◆ ACTION ITEM ◆
Each entry should be duplicated exactly, with no line missing.

Saved entries:
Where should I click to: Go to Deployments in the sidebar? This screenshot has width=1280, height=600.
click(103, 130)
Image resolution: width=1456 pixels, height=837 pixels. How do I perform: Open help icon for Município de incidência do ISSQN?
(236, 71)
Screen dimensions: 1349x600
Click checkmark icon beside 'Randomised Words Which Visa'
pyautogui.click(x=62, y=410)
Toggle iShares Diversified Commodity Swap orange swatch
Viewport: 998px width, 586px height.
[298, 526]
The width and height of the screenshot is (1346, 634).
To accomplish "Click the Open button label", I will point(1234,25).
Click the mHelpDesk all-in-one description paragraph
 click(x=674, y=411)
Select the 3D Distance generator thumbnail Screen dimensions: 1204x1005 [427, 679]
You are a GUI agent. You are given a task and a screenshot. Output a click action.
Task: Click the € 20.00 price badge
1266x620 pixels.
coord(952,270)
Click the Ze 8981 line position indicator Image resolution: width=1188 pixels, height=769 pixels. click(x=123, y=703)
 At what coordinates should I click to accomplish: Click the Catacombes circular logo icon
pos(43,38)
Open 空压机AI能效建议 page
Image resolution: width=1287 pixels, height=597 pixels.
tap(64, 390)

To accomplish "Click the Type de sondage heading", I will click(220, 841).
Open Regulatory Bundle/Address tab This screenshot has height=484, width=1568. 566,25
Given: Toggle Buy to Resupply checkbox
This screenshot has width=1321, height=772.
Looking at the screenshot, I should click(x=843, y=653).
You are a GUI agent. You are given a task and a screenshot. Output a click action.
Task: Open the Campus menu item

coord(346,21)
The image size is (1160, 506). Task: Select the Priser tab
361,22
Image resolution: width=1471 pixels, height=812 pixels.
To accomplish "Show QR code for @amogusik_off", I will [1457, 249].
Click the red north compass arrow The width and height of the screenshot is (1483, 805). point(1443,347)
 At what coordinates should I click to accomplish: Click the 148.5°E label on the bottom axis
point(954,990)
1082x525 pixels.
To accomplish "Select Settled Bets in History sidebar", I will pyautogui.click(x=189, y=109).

◆ RESPONSE TO THE EXERCISE ◆
Where should I click to: Go to Deployments in the sidebar? This screenshot has width=1280, height=600.
click(103, 130)
Image resolution: width=1456 pixels, height=837 pixels. How do I perform: Open help icon for Município de incidência do ISSQN?
(236, 71)
Screen dimensions: 1349x600
Click checkmark icon beside 'Randomised Words Which Visa'
pyautogui.click(x=62, y=410)
Toggle iShares Diversified Commodity Swap orange swatch
Viewport: 998px width, 586px height.
[298, 526]
The width and height of the screenshot is (1346, 634).
To accomplish "Click the Open button label", I will point(1234,25).
Click the mHelpDesk all-in-one description paragraph
 click(x=674, y=411)
Select the 3D Distance generator thumbnail Screen dimensions: 1204x1005 [427, 679]
You are a GUI agent. You are given a task and a screenshot. Output a click action.
Task: Click the € 20.00 price badge
1266x620 pixels.
coord(952,270)
Click the Ze 8981 line position indicator Image resolution: width=1188 pixels, height=769 pixels. click(x=123, y=703)
 At what coordinates should I click to accomplish: Click the Catacombes circular logo icon
pos(43,38)
Open 空压机AI能效建议 page
Image resolution: width=1287 pixels, height=597 pixels.
tap(64, 390)

To accomplish "Click the Type de sondage heading", I will click(220, 841).
Open Regulatory Bundle/Address tab This screenshot has height=484, width=1568. 566,25
Given: Toggle Buy to Resupply checkbox
This screenshot has width=1321, height=772.
Looking at the screenshot, I should click(x=843, y=653).
You are a GUI agent. You are given a task and a screenshot. Output a click action.
Task: Open the Campus menu item

coord(346,21)
The image size is (1160, 506). Task: Select the Priser tab
361,22
Image resolution: width=1471 pixels, height=812 pixels.
To accomplish "Show QR code for @amogusik_off", I will [1457, 249].
Click the red north compass arrow The width and height of the screenshot is (1483, 805). point(1443,347)
 At what coordinates should I click to accomplish: Click the 148.5°E label on the bottom axis
point(954,990)
1082x525 pixels.
To accomplish "Select Settled Bets in History sidebar", I will pyautogui.click(x=189, y=109).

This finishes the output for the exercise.